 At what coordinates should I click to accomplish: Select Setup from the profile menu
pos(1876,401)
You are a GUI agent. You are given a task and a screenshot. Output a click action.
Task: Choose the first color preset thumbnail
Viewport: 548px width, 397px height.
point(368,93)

----------

**To be done**
Rewrite the material above, swapping each "click" for "tap" and leaving everything else unchanged.

**Exercise response**
 At what coordinates should I tap to accomplish: Select Setup from the profile menu
pos(1876,401)
You are a GUI agent. You are given a task and a screenshot. Output a tap action.
Task: Choose the first color preset thumbnail
Viewport: 548px width, 397px height.
point(368,93)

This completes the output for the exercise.